Look through the entries below and extract exactly the lines from the one containing "You are a computer-use agent. Screen dimensions: 1378x806" through the one containing "The height and width of the screenshot is (636, 1020).", ends included.
_ _ _ _
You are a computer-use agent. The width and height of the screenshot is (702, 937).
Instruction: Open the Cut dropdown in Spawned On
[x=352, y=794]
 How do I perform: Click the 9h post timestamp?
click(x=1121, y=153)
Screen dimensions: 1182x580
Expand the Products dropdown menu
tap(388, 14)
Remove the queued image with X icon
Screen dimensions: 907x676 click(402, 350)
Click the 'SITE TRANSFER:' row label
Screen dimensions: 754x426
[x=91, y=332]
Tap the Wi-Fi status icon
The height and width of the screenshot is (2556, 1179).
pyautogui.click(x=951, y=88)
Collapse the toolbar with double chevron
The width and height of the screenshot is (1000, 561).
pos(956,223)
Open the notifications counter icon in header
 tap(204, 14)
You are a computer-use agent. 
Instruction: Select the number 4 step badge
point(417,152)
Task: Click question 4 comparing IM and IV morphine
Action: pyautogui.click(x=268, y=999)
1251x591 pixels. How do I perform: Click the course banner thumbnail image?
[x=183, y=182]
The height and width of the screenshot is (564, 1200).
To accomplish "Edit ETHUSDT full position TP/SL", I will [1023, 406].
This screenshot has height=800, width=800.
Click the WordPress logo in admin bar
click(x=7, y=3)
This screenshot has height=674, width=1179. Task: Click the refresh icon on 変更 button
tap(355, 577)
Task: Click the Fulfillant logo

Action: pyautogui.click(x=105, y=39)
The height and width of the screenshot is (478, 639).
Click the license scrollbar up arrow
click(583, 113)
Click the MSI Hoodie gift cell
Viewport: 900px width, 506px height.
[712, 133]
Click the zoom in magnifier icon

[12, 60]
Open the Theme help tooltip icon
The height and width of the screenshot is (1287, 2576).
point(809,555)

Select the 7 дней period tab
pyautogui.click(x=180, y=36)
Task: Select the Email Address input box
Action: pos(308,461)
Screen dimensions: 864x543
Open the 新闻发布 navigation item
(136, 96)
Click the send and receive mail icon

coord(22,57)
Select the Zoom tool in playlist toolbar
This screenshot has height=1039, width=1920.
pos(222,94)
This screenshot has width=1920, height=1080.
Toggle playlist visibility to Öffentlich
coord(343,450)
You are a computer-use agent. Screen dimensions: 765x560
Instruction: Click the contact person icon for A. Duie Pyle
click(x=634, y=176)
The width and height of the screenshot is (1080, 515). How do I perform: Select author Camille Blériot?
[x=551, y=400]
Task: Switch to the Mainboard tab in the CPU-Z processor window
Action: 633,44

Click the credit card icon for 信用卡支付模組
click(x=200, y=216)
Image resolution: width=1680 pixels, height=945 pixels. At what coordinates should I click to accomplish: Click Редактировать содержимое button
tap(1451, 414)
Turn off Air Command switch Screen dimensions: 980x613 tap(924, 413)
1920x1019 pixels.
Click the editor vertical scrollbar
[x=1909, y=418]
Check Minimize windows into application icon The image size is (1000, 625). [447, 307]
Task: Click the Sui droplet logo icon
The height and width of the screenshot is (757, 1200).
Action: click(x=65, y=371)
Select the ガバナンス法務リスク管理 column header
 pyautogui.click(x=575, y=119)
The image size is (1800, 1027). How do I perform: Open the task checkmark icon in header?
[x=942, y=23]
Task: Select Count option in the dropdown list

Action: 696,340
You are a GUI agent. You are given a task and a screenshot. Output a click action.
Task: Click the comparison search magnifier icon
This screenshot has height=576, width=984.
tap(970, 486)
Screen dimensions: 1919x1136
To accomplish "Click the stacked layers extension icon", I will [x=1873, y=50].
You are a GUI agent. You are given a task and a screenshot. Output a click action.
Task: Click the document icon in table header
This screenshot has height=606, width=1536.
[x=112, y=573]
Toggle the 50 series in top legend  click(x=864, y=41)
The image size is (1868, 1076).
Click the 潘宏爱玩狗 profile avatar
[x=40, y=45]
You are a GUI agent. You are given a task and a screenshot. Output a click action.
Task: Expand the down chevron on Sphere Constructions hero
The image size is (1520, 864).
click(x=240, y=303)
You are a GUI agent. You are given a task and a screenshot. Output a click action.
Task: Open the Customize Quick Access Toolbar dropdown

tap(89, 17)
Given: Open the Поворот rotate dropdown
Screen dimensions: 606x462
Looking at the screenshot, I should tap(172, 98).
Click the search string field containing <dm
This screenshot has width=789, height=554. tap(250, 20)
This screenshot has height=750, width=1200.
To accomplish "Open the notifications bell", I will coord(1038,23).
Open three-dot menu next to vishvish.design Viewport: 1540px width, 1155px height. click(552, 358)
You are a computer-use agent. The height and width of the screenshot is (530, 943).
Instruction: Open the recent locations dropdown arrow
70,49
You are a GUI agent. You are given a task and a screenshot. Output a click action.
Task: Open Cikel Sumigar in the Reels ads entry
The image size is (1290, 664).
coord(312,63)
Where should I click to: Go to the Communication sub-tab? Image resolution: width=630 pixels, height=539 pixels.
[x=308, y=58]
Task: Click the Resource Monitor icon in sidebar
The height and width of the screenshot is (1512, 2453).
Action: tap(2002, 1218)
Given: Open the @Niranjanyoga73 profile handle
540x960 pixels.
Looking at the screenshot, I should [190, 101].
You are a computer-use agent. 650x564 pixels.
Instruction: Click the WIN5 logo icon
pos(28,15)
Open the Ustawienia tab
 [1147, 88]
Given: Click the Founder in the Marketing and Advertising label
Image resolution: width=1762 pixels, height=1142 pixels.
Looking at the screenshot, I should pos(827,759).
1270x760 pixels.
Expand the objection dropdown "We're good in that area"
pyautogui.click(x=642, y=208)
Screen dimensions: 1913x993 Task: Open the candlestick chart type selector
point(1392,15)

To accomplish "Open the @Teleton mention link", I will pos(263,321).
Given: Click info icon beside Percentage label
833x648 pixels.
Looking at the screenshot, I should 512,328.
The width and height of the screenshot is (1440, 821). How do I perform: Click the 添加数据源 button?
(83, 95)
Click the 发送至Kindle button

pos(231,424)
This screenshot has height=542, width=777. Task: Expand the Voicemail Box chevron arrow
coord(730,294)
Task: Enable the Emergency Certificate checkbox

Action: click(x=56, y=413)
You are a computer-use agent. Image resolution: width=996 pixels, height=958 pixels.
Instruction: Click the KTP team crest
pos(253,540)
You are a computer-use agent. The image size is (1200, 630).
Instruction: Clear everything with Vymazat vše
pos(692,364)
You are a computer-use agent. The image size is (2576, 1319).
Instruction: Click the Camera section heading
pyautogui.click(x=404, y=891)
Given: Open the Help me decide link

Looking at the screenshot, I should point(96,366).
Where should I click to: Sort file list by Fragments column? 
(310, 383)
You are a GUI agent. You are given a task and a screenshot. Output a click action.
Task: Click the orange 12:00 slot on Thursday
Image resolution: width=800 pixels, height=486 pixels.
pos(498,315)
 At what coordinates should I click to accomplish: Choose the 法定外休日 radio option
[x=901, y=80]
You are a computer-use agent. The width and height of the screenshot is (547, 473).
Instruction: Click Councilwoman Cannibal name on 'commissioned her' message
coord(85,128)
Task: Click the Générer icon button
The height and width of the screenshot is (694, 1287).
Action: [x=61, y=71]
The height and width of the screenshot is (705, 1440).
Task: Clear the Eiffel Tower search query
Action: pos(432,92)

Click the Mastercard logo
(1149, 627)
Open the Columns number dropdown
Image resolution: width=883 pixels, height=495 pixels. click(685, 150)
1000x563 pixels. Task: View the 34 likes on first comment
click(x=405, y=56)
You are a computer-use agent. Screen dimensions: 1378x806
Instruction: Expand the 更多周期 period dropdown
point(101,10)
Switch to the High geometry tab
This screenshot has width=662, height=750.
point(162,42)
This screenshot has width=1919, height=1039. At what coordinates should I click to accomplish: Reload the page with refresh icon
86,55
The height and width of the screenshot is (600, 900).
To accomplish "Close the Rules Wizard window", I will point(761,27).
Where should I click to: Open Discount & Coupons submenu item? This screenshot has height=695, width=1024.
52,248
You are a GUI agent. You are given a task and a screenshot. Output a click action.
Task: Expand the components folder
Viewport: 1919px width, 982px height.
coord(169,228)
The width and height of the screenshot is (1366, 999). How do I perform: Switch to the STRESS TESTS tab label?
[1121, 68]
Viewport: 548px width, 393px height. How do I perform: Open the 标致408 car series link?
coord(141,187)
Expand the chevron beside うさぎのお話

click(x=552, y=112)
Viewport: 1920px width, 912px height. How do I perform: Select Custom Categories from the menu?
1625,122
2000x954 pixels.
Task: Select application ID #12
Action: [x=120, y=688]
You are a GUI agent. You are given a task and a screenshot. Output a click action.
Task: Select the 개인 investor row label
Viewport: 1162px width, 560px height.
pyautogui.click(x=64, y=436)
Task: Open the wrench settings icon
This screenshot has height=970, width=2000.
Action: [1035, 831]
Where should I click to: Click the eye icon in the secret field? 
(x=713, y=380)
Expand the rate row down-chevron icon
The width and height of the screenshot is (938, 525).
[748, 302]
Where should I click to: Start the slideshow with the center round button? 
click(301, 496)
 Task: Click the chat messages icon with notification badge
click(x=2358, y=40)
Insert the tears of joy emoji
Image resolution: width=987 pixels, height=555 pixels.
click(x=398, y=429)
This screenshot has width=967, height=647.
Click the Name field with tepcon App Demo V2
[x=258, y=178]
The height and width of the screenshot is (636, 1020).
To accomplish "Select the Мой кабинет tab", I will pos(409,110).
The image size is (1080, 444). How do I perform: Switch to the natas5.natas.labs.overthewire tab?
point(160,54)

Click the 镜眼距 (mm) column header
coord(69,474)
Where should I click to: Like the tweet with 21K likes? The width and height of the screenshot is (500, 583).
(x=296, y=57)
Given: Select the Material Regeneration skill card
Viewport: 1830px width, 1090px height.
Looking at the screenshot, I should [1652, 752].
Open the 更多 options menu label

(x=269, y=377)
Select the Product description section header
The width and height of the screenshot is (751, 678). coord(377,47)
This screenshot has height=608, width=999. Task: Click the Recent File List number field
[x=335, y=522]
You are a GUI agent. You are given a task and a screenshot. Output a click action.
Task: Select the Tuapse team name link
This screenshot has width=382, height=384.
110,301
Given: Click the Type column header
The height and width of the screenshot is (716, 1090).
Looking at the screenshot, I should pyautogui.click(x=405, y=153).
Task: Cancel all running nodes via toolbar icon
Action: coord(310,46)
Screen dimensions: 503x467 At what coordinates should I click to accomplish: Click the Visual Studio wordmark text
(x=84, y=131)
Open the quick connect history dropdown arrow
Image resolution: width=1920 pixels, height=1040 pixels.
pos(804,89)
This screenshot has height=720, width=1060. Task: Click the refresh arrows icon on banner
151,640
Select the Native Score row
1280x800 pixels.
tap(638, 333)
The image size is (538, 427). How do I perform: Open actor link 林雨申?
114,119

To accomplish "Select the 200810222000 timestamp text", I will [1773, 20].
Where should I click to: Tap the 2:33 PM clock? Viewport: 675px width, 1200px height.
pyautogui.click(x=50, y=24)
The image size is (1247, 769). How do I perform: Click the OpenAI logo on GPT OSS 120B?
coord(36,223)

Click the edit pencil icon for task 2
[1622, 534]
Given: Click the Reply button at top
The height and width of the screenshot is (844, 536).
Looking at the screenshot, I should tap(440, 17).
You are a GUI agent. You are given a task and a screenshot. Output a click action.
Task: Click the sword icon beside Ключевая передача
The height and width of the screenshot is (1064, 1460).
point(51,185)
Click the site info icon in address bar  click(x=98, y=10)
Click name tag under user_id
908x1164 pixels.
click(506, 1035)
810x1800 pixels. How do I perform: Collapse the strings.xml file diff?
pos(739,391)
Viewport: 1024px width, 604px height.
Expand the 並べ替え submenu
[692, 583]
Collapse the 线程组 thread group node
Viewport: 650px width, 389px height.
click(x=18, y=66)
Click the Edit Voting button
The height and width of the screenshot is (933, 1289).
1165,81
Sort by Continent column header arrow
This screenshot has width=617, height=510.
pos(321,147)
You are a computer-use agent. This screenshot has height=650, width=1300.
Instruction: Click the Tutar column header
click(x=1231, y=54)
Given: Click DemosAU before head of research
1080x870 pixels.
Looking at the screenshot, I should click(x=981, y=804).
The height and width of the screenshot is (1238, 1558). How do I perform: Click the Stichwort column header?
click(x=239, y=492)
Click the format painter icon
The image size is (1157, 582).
_ _ _ _
[Solution to this problem]
You are a computer-use agent. Screen dimensions: 1378x806
Instruction: Expand the 更多周期 period dropdown
point(101,10)
Switch to the High geometry tab
This screenshot has width=662, height=750.
point(162,42)
This screenshot has width=1919, height=1039. At what coordinates should I click to accomplish: Reload the page with refresh icon
86,55
The height and width of the screenshot is (600, 900).
To accomplish "Close the Rules Wizard window", I will point(761,27).
Where should I click to: Open Discount & Coupons submenu item? This screenshot has height=695, width=1024.
52,248
You are a GUI agent. You are given a task and a screenshot. Output a click action.
Task: Expand the components folder
Viewport: 1919px width, 982px height.
coord(169,228)
The width and height of the screenshot is (1366, 999). How do I perform: Switch to the STRESS TESTS tab label?
[1121, 68]
Viewport: 548px width, 393px height. How do I perform: Open the 标致408 car series link?
coord(141,187)
Expand the chevron beside うさぎのお話

click(x=552, y=112)
Viewport: 1920px width, 912px height. How do I perform: Select Custom Categories from the menu?
1625,122
2000x954 pixels.
Task: Select application ID #12
Action: [x=120, y=688]
You are a GUI agent. You are given a task and a screenshot. Output a click action.
Task: Select the 개인 investor row label
Viewport: 1162px width, 560px height.
pyautogui.click(x=64, y=436)
Task: Open the wrench settings icon
This screenshot has height=970, width=2000.
Action: [1035, 831]
Where should I click to: Click the eye icon in the secret field? 
(x=713, y=380)
Expand the rate row down-chevron icon
The width and height of the screenshot is (938, 525).
[748, 302]
Where should I click to: Start the slideshow with the center round button? 
click(301, 496)
 Task: Click the chat messages icon with notification badge
click(x=2358, y=40)
Insert the tears of joy emoji
Image resolution: width=987 pixels, height=555 pixels.
click(x=398, y=429)
This screenshot has width=967, height=647.
Click the Name field with tepcon App Demo V2
[x=258, y=178]
The height and width of the screenshot is (636, 1020).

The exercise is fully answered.